Excerpts from a dataset
- - -

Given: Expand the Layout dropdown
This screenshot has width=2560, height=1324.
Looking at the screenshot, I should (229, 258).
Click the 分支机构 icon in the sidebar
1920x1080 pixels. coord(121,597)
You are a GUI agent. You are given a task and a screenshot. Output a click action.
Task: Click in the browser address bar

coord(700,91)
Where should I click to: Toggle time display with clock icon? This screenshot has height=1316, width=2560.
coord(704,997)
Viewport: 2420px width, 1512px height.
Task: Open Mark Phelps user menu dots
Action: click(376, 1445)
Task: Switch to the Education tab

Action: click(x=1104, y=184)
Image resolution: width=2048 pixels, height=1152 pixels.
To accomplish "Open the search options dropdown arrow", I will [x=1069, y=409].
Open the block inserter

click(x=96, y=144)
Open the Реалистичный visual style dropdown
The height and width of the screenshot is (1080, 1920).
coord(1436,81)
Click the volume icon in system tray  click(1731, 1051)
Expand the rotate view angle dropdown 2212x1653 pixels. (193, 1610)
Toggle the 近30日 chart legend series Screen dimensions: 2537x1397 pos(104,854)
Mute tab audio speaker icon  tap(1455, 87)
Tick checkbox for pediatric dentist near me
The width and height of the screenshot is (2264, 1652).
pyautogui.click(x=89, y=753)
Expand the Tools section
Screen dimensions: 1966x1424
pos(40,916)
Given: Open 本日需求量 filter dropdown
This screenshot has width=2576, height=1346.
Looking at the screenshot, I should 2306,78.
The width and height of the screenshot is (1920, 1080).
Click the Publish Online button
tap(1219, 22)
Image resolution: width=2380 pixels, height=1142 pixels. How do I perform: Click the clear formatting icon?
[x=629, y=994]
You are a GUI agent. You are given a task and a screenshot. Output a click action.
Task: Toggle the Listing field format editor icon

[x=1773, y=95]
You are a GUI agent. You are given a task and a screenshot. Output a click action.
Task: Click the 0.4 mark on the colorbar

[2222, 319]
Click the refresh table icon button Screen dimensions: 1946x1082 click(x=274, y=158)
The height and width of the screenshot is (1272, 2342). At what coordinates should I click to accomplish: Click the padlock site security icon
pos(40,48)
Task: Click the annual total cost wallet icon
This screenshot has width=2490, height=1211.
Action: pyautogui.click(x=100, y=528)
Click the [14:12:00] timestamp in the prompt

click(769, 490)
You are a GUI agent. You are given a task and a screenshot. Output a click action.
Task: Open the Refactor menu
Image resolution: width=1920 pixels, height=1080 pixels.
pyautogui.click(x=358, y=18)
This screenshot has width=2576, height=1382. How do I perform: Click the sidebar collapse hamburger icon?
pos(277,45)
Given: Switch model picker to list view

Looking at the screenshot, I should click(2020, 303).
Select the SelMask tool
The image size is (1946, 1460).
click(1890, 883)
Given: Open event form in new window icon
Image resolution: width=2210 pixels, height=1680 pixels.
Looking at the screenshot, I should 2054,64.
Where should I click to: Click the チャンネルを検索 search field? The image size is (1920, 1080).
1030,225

- - -

Your assignment
Whenever a line in the entries holds the word "Expand", copy that line.

Your response
Given: Expand the Layout dropdown
Expand the rotate view angle dropdown 2212x1653 pixels. (193, 1610)
Expand the Tools section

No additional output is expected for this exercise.